Ravan paused over a shattered cue ball. A blue dust coated it. “The explosive traces, the shrapnel, the placement and timing — maybe the motives too — generations of R&D behind them all. That’s the way it looks, anyway. They’re convinced these are framings, Penerin and all. Not actually government work. The appearance of state oppression. That’s what they’re designed to give.”

We are convinced,” Stagg said, touching Ravan’s shoulder with the tips of his fingers. His voice was flat.

“We are?”

“It’s not so easy to make the case, I guess, when things look like this,” Stagg said. “So… to form.”

“Well, yes, how does it play?” Ravan said. “And what do I know, we know, about what Penerin and my supervisor are convinced of? We know what they tell us. And they might not even know as much as they think, never mind what we do. I don’t see how any of us can be convinced of anything much, really.”

They ascended the staircase, leaving a precisely established chaos behind them.

17

“I hear you’re doing better,” stagg said over a crackling phone line. “A little bit better.”

“The wheelchair’s gone,” Jen said. “They took it back.”

“That’s good. You can walk.”

“Is that what you mean?”

“Well—”

“No more rolling around.”

“And your eye… I remember. It was painful.”

“I have whites instead of reds again.”

“Good.”

“I still see double at night, brights against darks. Everything haloes, and text, especially text, like on a computer screen, it doubles.”

“You’re not done getting better. That’s what the doctors tell me.”

“My ribs get sore, they’re sore now, when I’ve coughed too much, or laughed too much the night before.”

“Laughing is—”

“It’s happened once.”

“They take time. I’ve broken mine.”

“Have you. And your collarbones too?”

The line flickered with static.

“I’m sorry. What I—”

“My fingers work. They didn’t for weeks. They were all these colors. Green, orange, blue, red…”

“The bruises must have been deep.”

“Must have been.”

“But they’re gone.”

“My grip’s still weak.
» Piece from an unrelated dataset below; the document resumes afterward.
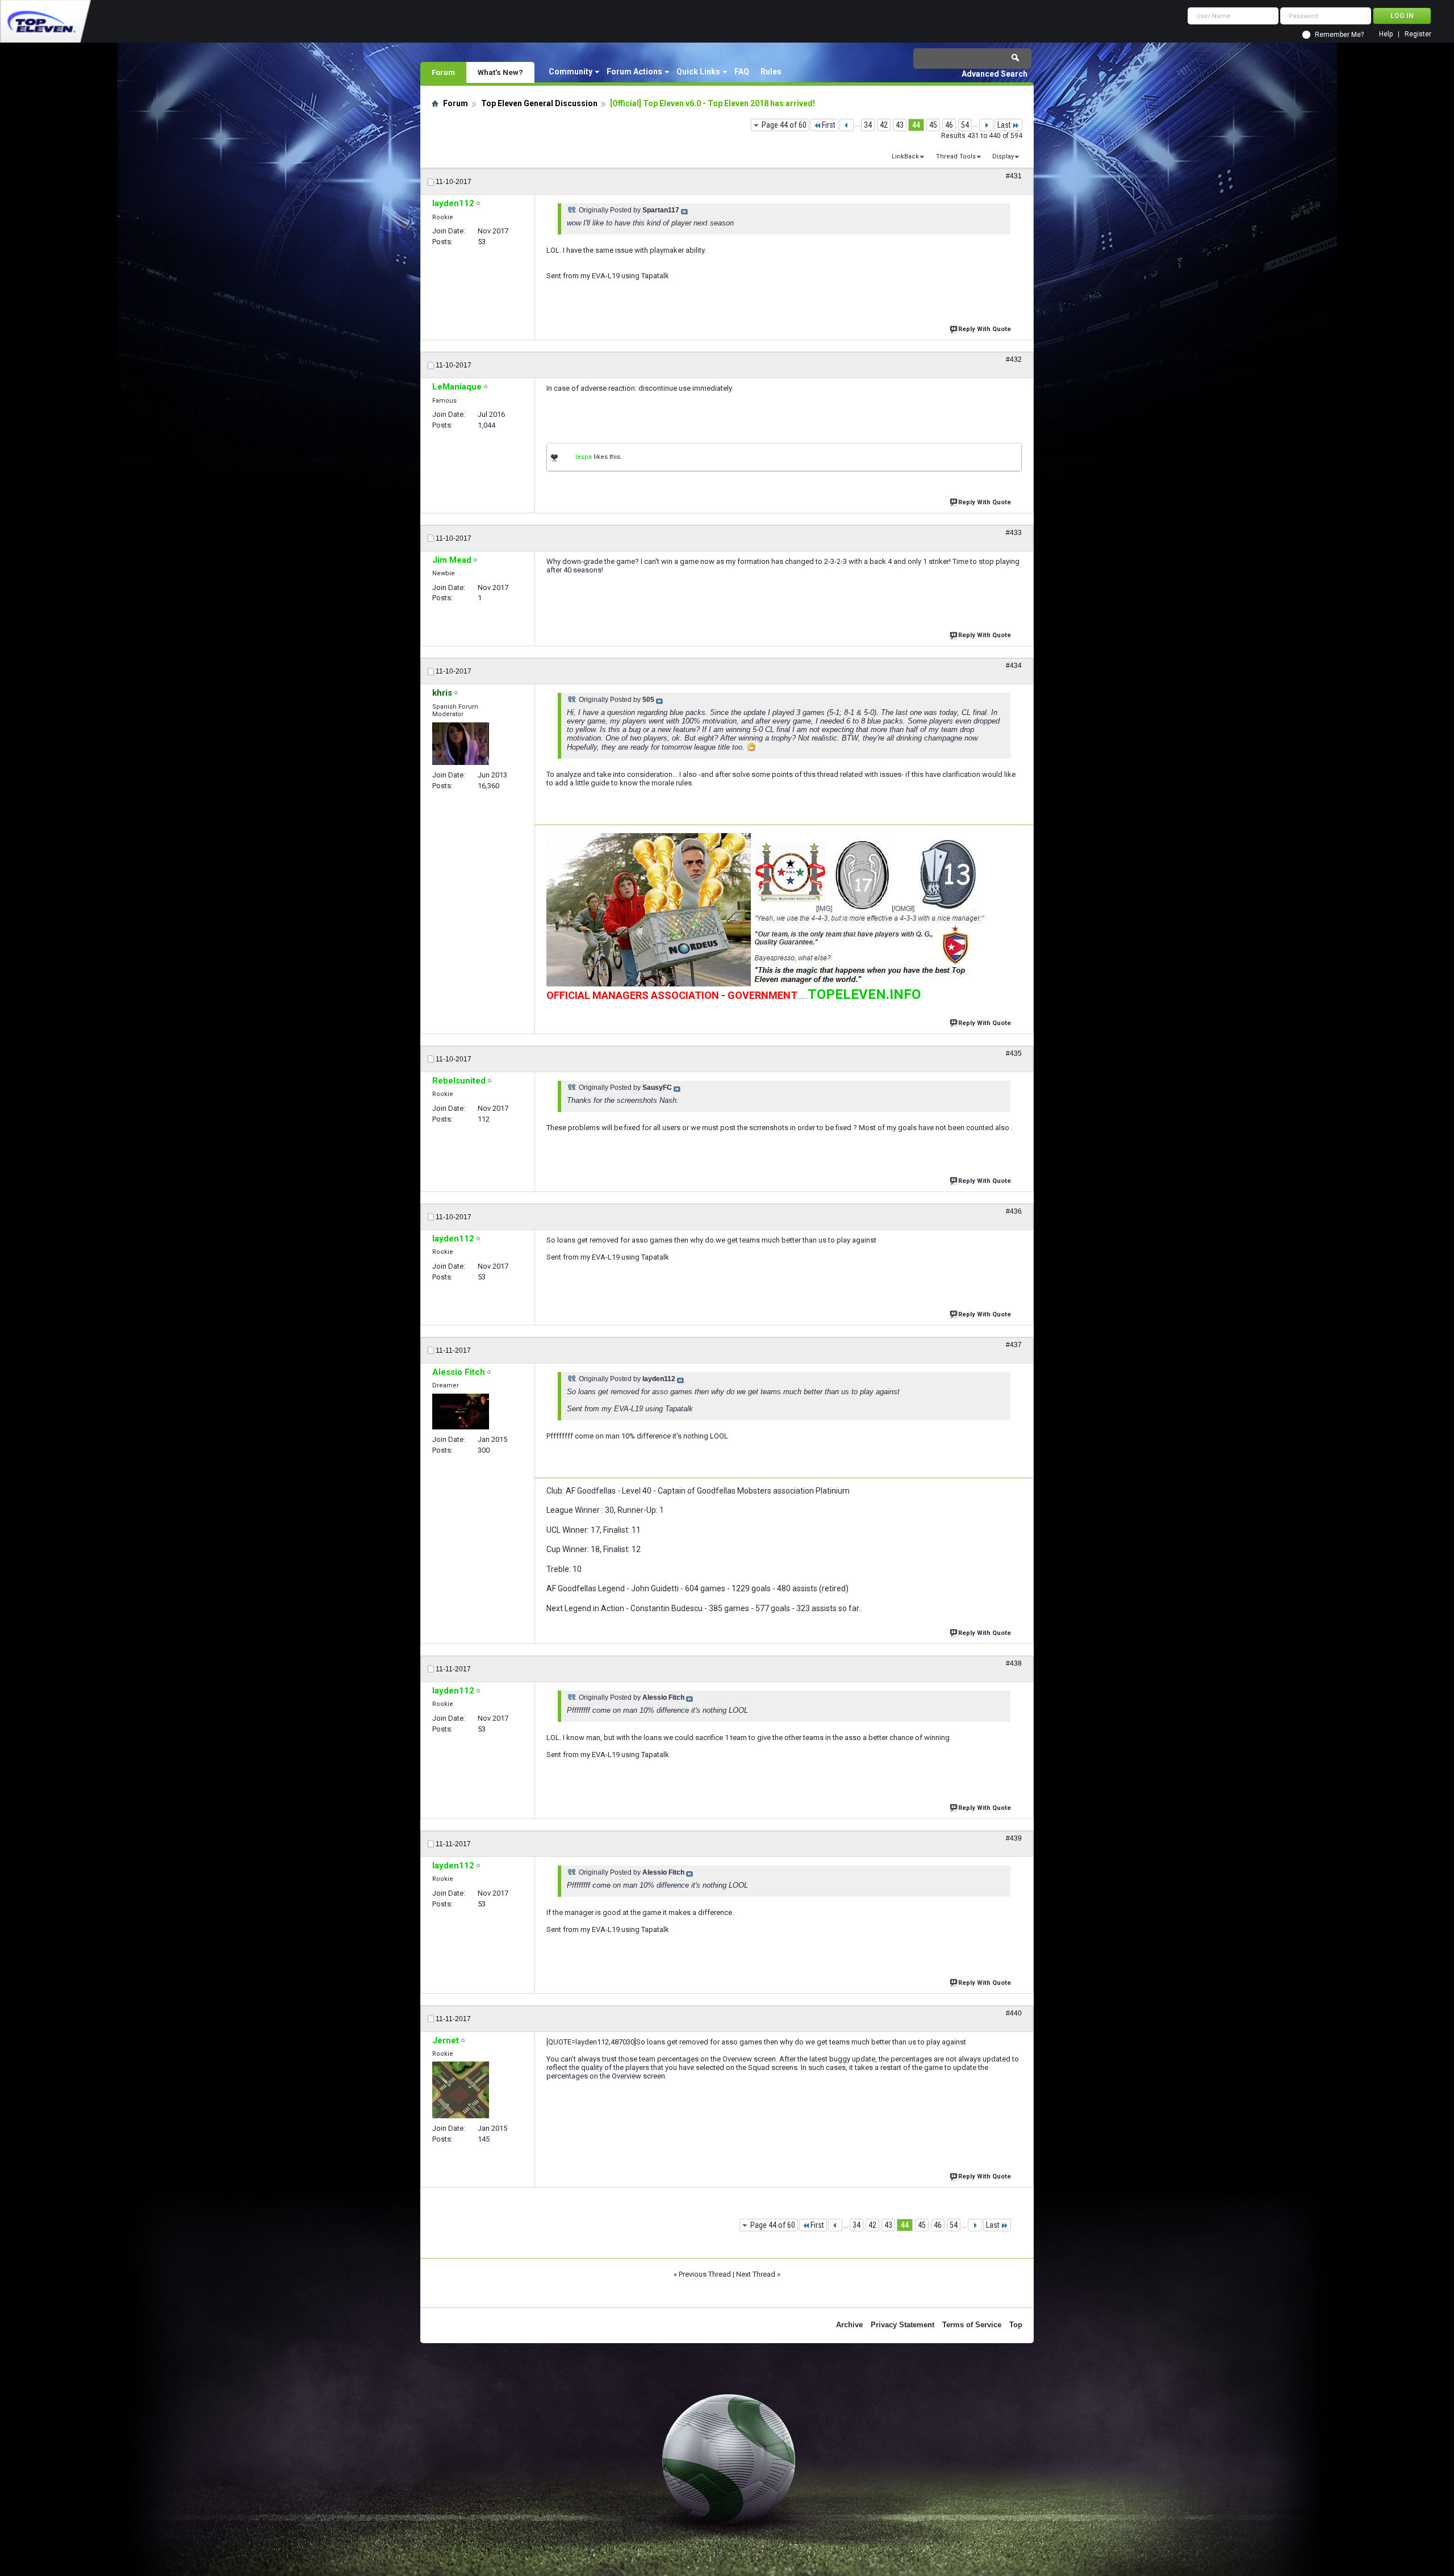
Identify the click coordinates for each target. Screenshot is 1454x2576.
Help (1386, 34)
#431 (1014, 176)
All my fingers tremble when they come together. I drop a lot of things.”

“That’ll change.”

“The stitches have all come out. I had twelve above my right eye.”

“I remember.”

“Left a scar along my eyebrow. My head just split there. And I’ve got stitches along the edge of my wrist. Odd place to get them. I don’t know how a lot of it happened.”

“That’s okay.”

“It wasn’t, though.”

“To who?”

“At the interview. You didn’t say it. But it wasn’t okay.”
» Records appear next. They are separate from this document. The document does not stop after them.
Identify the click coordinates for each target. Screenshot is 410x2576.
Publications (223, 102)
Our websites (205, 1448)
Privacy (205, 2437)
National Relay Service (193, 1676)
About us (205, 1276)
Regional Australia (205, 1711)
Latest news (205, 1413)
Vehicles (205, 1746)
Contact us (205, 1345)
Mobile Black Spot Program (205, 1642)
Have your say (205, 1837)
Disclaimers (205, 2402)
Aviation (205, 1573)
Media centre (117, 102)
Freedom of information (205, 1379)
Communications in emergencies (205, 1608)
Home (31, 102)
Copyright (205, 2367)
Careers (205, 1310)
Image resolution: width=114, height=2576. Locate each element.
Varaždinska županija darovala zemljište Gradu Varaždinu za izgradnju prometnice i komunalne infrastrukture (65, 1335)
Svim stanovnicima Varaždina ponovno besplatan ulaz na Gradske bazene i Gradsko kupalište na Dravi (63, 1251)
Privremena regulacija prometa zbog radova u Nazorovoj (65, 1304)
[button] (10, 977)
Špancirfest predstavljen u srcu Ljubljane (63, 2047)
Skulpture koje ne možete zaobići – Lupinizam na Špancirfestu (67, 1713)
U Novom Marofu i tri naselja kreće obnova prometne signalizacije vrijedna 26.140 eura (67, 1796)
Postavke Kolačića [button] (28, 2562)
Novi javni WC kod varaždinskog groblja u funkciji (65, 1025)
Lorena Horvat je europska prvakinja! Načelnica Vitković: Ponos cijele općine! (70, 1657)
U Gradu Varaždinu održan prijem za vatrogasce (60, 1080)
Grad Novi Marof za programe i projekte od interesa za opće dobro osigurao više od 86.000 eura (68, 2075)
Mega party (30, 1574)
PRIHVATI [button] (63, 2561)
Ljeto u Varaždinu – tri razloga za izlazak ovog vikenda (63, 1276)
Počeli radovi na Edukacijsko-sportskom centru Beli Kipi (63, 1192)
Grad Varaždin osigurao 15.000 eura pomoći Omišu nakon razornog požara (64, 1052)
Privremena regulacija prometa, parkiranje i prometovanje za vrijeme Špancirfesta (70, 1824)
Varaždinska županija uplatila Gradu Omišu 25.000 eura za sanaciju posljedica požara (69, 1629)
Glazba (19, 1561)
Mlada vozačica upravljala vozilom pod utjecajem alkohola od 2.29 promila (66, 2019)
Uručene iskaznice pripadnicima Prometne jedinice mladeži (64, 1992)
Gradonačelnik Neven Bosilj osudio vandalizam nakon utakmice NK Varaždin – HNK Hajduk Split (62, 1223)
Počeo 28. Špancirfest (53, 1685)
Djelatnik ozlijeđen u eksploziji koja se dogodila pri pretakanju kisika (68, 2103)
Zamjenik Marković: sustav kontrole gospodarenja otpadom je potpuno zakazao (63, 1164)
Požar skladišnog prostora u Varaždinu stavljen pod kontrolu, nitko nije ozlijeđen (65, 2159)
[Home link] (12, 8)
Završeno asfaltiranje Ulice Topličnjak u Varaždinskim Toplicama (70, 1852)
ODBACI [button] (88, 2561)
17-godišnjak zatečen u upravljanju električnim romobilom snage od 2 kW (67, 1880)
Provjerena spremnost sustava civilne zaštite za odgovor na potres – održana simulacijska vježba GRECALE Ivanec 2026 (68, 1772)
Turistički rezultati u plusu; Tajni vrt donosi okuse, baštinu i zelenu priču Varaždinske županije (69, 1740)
“That’s not true. You were very helpful.”

“I was on drugs, for the pain.”

“You were helpful. And you have a copy of your statement. So if you did want to add—”

“See, I knew you would ask me that. That’s what I mean. It’s not okay. But nothing’s clearer now. I read it over four times. I could have been clearer, more direct, answering your questions, but the facts are the same. The tiny ones are sharp. But the big ones are dull, soft. The facts are the problem.”
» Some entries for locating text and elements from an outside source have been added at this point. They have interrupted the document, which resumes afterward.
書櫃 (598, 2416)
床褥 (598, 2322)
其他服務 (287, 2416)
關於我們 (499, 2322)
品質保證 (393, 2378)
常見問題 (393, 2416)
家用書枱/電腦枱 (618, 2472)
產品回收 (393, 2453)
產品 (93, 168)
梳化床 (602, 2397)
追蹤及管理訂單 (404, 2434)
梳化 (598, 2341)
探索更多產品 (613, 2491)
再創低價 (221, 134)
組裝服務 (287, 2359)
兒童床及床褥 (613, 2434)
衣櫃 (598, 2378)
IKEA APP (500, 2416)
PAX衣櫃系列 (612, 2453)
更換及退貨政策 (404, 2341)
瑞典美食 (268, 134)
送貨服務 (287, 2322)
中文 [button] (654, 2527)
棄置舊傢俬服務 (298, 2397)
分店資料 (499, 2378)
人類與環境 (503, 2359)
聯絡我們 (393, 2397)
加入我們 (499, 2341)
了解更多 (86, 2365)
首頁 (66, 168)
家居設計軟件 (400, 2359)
“We aren’t expecting anything more from you. But yes — this is why I’m calling, mostly — as helpful as you were, we still don’t have anything concrete. I’m sorry to have to tell you that.”

“Nothing.”

“Though there are a dozen or so people under special watch.”

“There’s a profile, you mean.”

“And what you’ve told me has contributed to it.”

“But it fits twelve people.”

“Well, yes. Even they aren’t hard suspects. I don’t want to mislead you.”